What We Learned From The NRL This Week: Round 20

What We Learned From The NRL This Week: Round 20
15:13, 24 Jul 2017

Dessie in dire straits

Bulldogs coach Des Hasler is severely under the pump. Canterbury were smashed 42-12 by Brisbane and they sit in 13th position on the ladder. They are going to miss the semis and the knives are out for Hasler. A front-runner for the job, if he is punted, is Canberra assistant coach Dean Pay. Hasler is a great coach and has made four grand finals in his coaching career, winning two in his time at Manly. But the former halfback seems to have lost his mojo at Belmore right now.

His game-plan isn’t working, his side is floundering and his players don’t seem to be responding. After nearly six years with the Doggies, maybe it is time for him to move on? The Bulldogs will be a different side next year, with Kieran Foran and Aaron Woods joining them, but it remains to be seen if Hasler will see the year out.

Soliola shocker

Sia Soliola was the luckiest man alive not to be sent from the field after he took off Billy Slater’s head on Saturday night. Soliola hit Slater late and high to the head during Melbourne’s 20-14 win over Canberra. It was shocking to see and the Raiders forward should have been off for it. Soliola is a not a dirty player, he plays it hard and fair, but this was a big error and deserves punishment. The question remains though what do have to do to get sent off in the NRL now?

There hasn’t been a send-off in two years. This was as blatant a sending off offence you will ever see, but the referee did nothing. All he did was blow for a penalty and put him on report. Yes Soliola will be receive a big ban for it, rightly, but the officials erred in not giving him his marching orders. Terrible.

Ref bashing

Both Canberra coach Ricky Stuart and Dogs coach Des Hasler took aim at the referees this weekend. Hasler has been vociferous in his criticism of officials in recent weeks as Canterbury’s season goes from bad to worse. Stuart is also well-known for his trenchant attacks on refs, with the Raiders enduring a poor run in 2017. Stuart outburst went like this: "Coaches have to come in here and own up to every question you blokes want to throw at us and we do it week in and week out," he said in his post-match press conference. “We just keep on aiming up, coming in here having to answer your questions after our week, season of hard work and yet … why don't the NRL get the referees in here to come in and answer some of these questions too? Or Tony Archer?
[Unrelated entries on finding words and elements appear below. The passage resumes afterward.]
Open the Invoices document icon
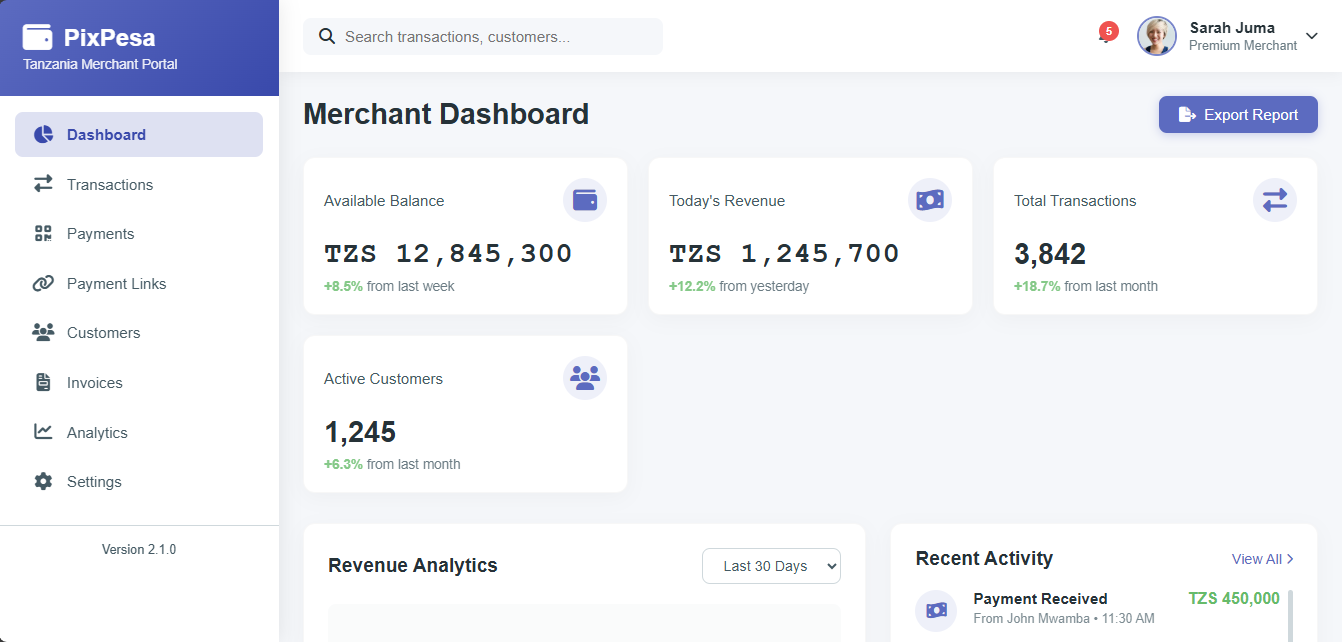 (x=43, y=382)
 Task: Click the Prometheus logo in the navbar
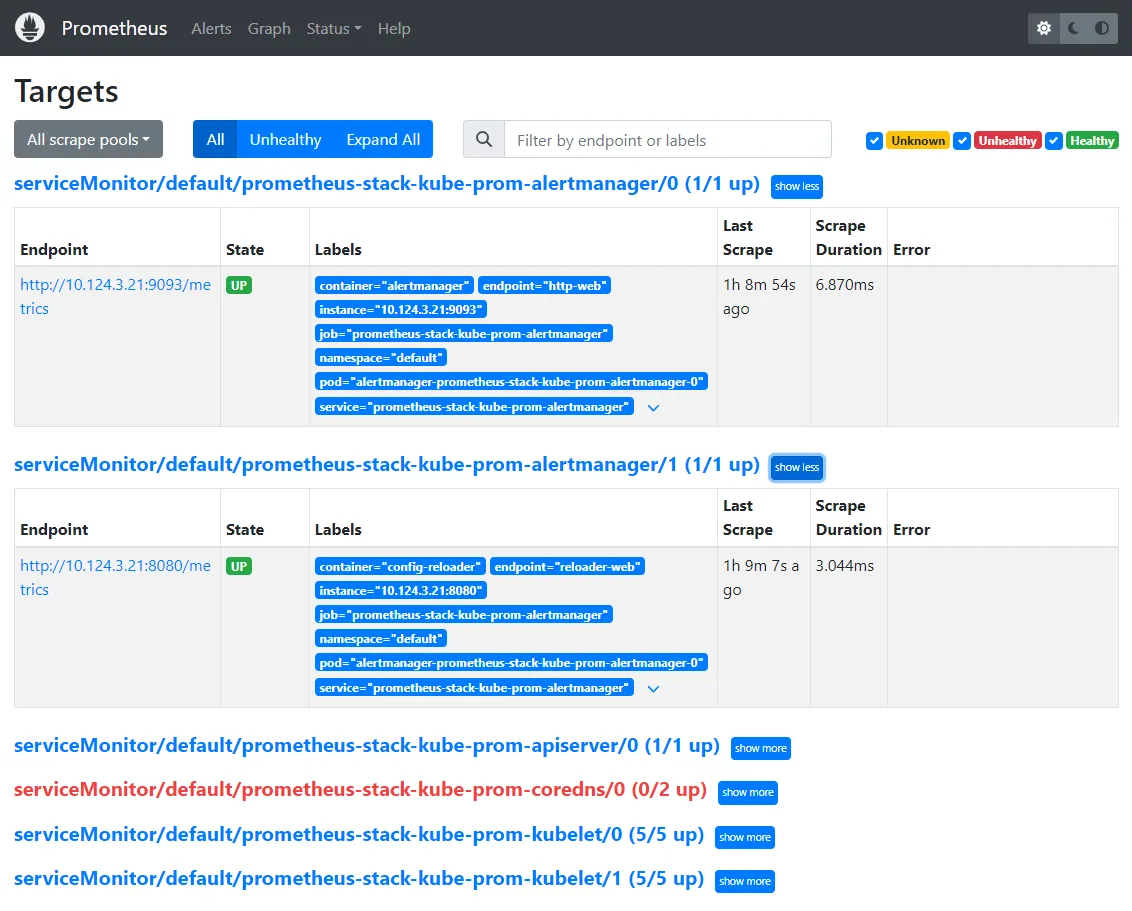(30, 28)
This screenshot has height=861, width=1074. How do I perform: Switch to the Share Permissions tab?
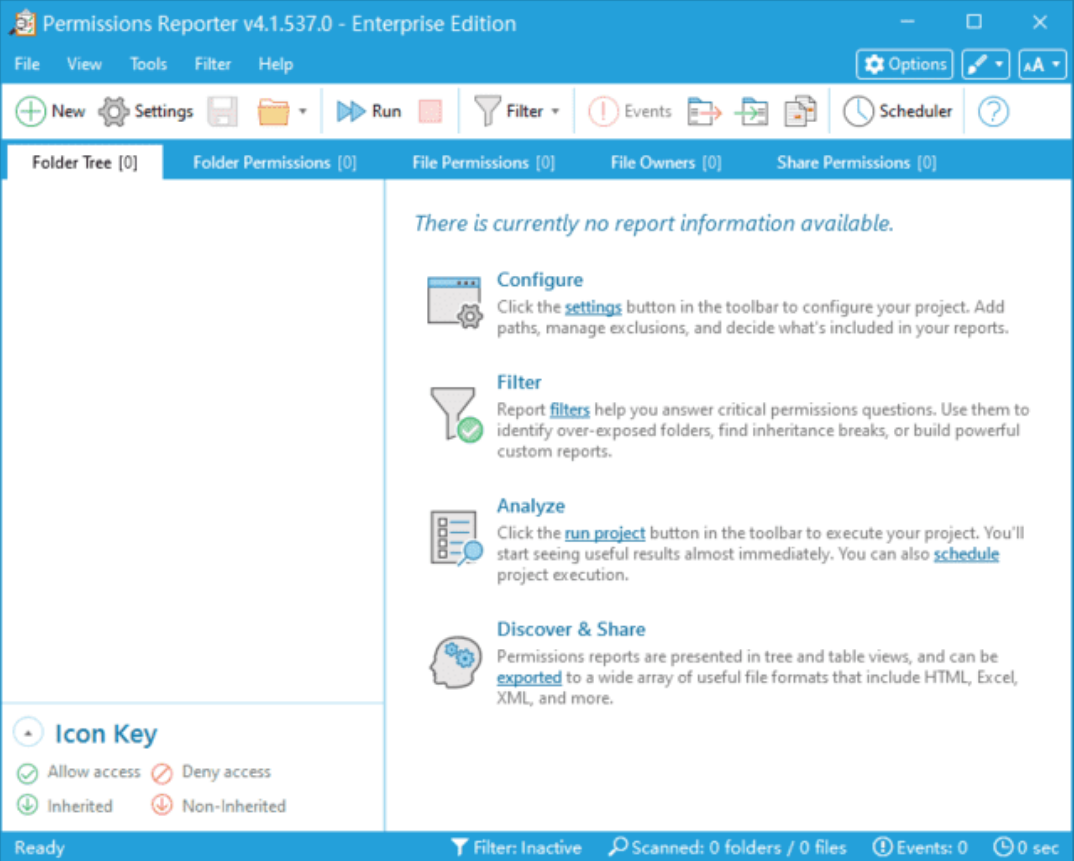tap(856, 161)
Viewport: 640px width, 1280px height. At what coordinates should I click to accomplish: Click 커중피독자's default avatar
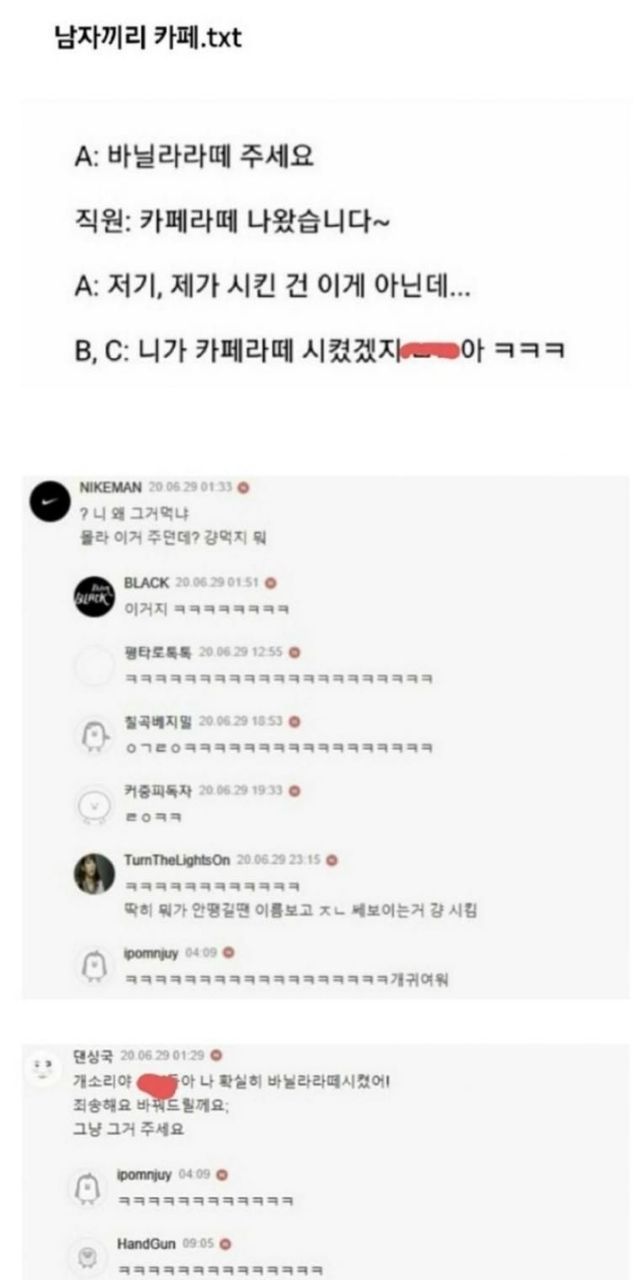click(93, 803)
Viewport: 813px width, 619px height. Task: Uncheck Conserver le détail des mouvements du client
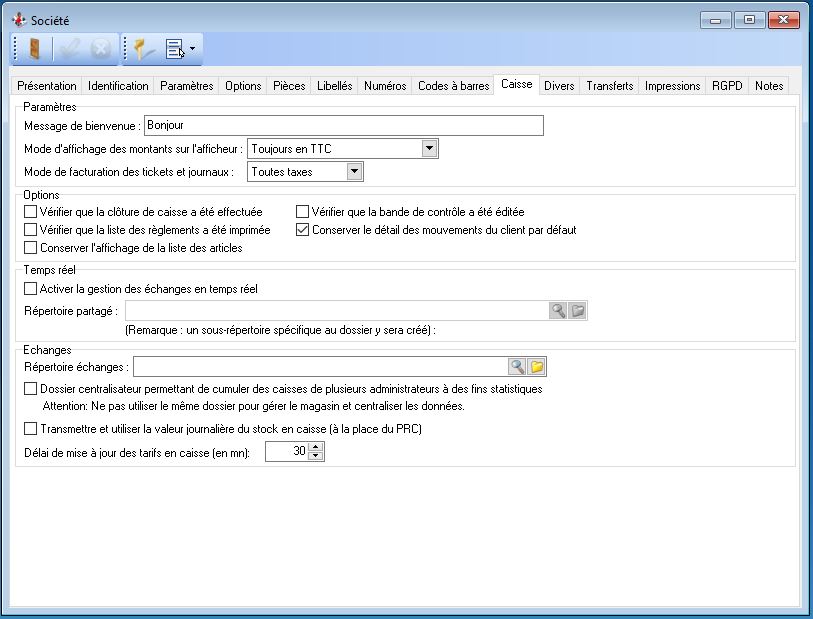coord(303,230)
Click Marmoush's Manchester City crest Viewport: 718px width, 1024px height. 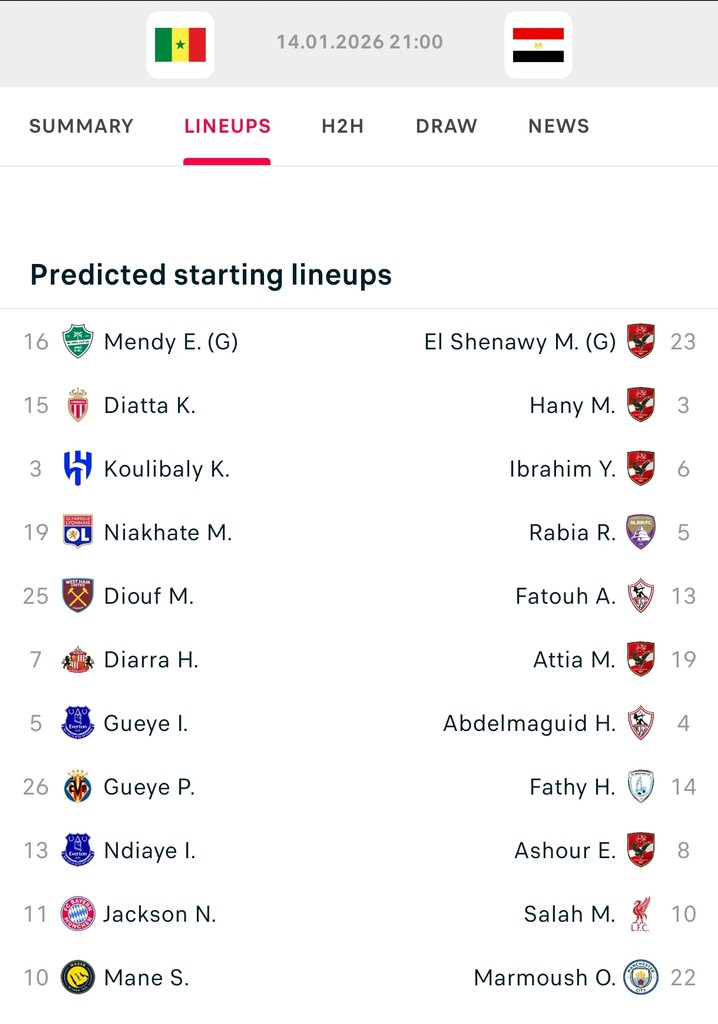coord(640,977)
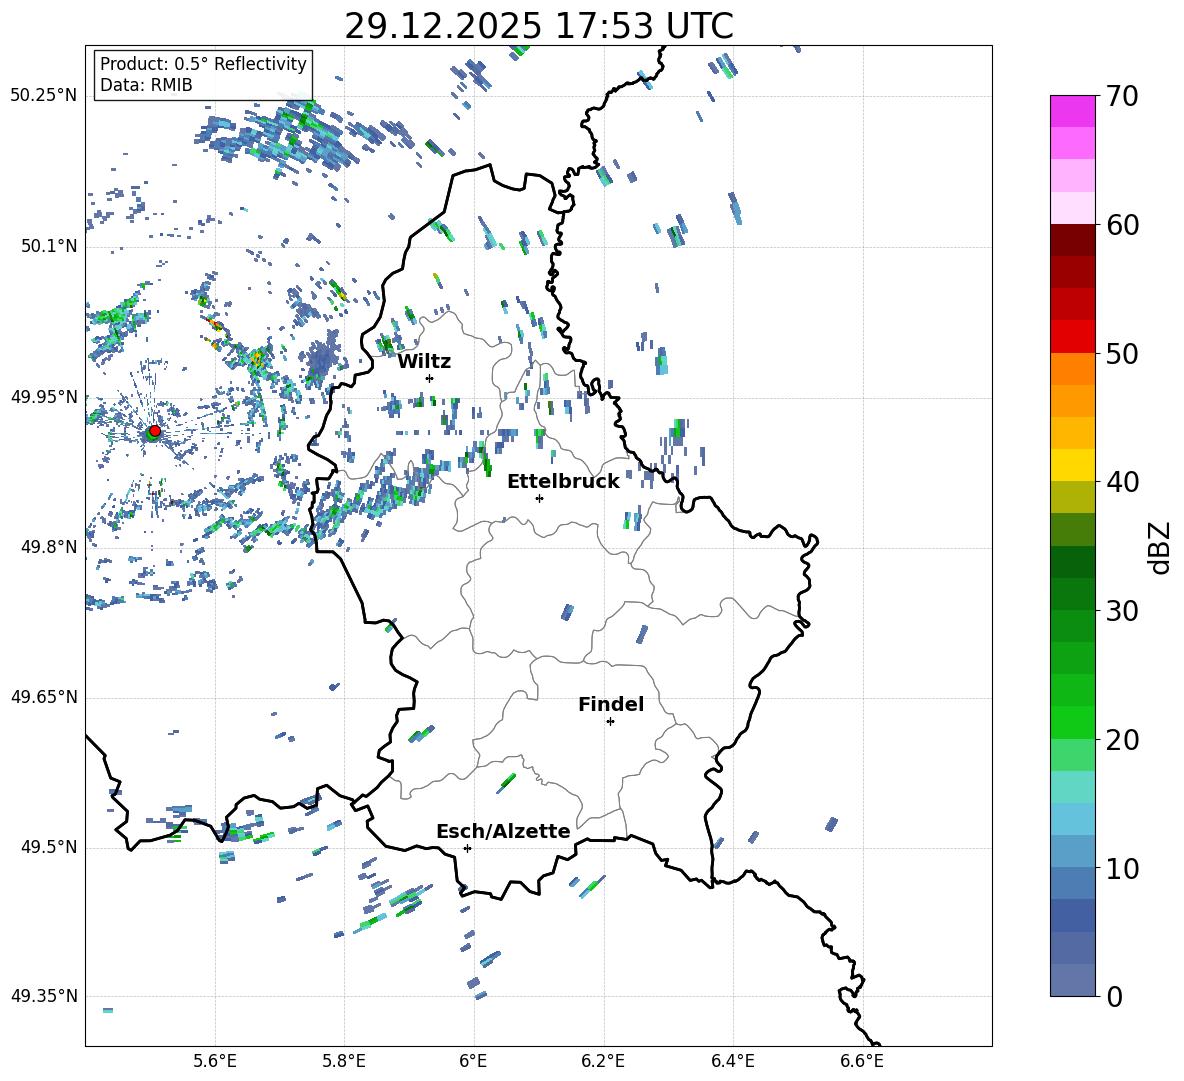Click the 50.25°N latitude tick label
The height and width of the screenshot is (1081, 1184).
44,95
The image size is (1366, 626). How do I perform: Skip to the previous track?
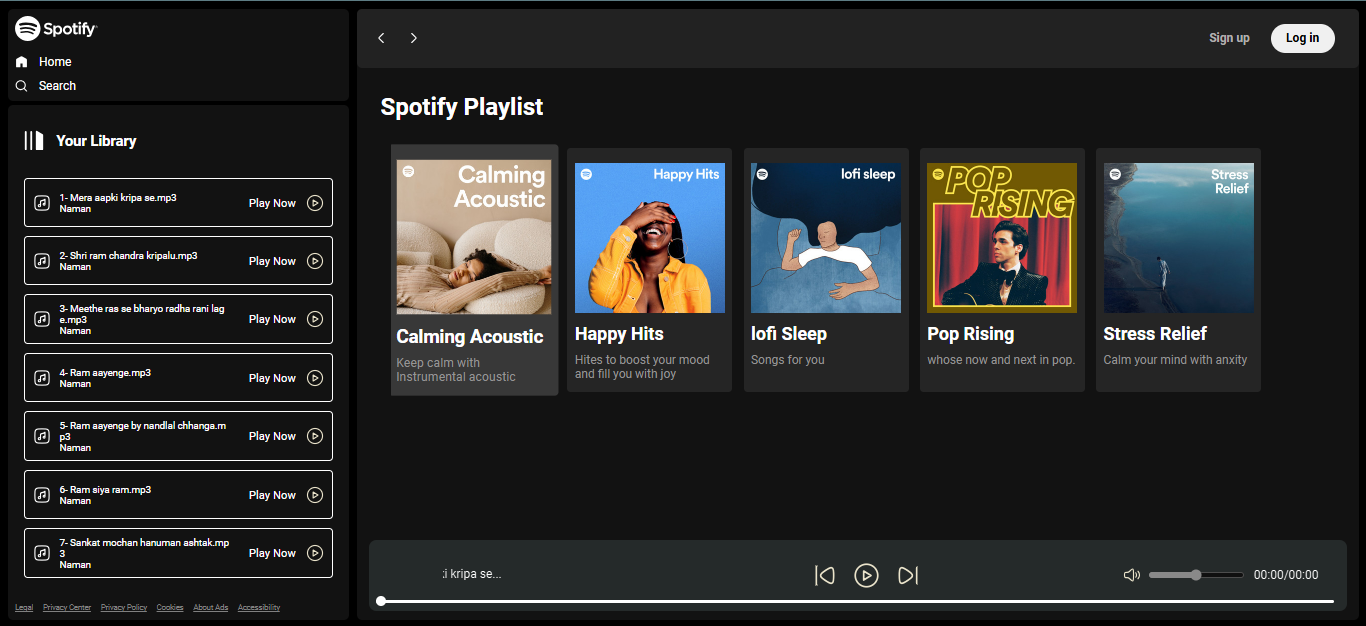point(824,575)
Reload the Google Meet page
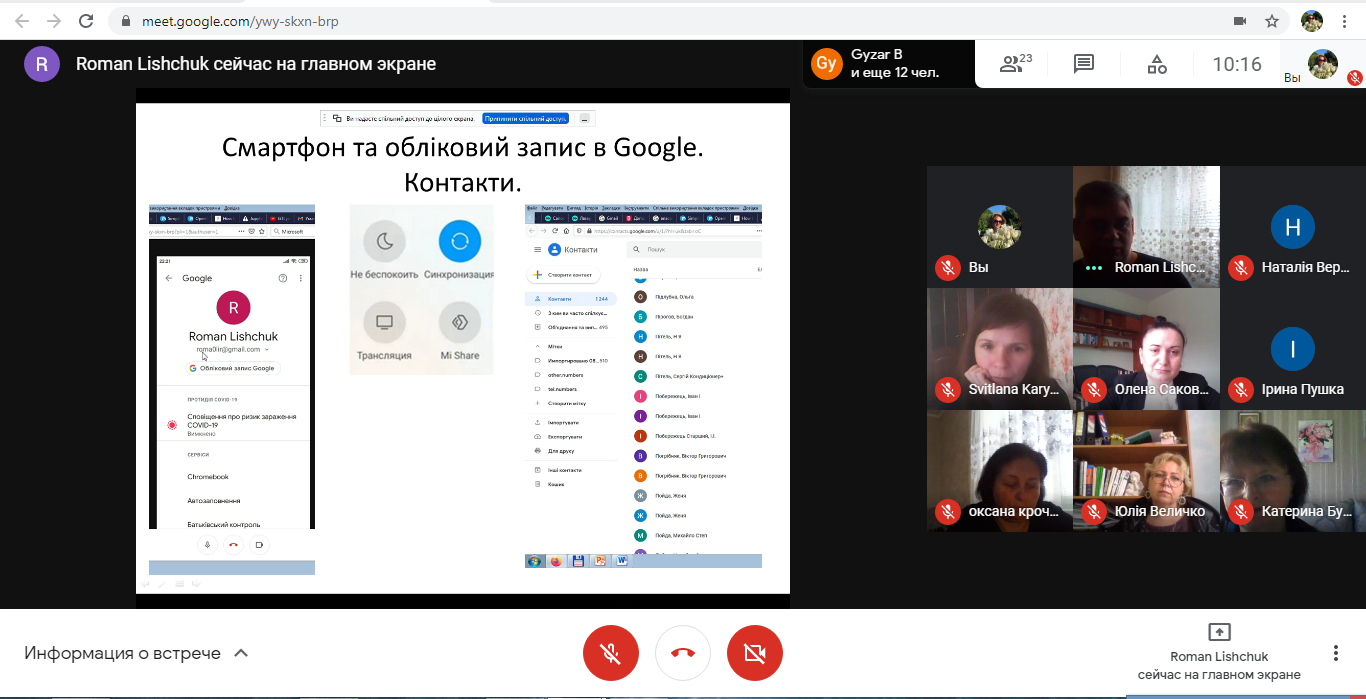The width and height of the screenshot is (1366, 699). [x=86, y=21]
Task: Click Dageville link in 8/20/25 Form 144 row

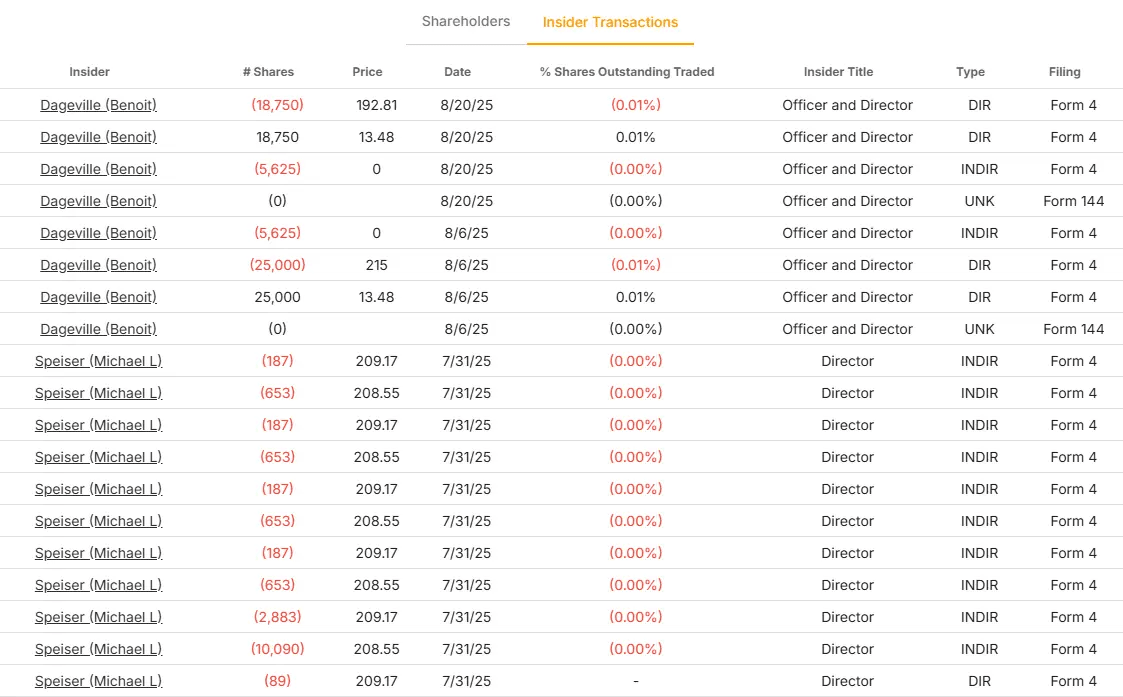Action: point(98,201)
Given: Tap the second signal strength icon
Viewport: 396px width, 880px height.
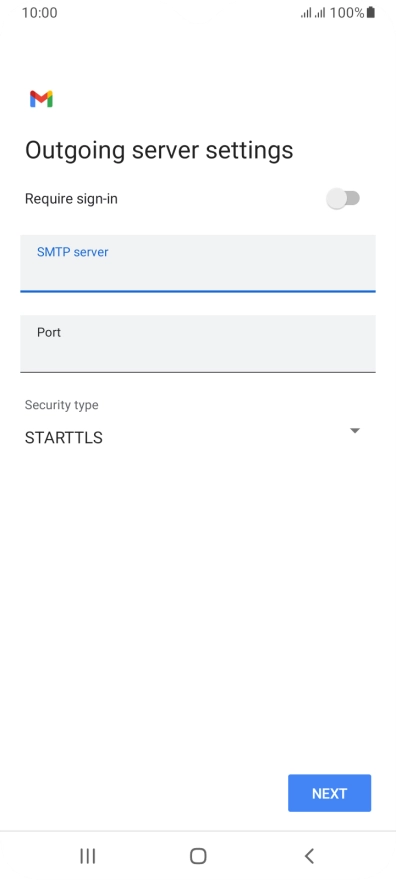Looking at the screenshot, I should tap(320, 13).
“When do they ever have to face any accountability? The best thing the NRL have done is just keep fining me and fining me and fining me and whacking the hell out of me so I don't say anything. Why doesn't the NRL come out and make public some of the communications between the referees and the bunker and the actual linesmen? Then we'll start fixing some things in regards to what's going on in interpretations, inconsistencies. Let's make everybody accountable. I'm accountable — I've got to sit here every friggin' week and answer questions. Let's make everybody in the game accountable.”

Both Hasler and Stuart are under huge pressure and are deflecting away from themselves and their poorly performing. While referees boss Tony Archer should be more accountable and available to media scrutiny, putting every referee under the spotlight after every game is pure nonsense. That would just drive officials away from the sport.

Dragons take flight

St George Illawarra breathed life into their stuttering finals campaign with a 52-22 thrashing of Manly. It was a weird old game at Brookvale – with the Dragons going out to a 30-0 half-time lead, before the Sea Eagles roared back to score four tries in a 12-minute second half spell. But St George Illawarra retired fire with four more tries in the final 20 minutes to blow Manly away completely. Gareth Widdop had a field day, kicking eight goals, a 40-20 and scoring a try. Don’t write off the Dragons just yet, there’s still life in them.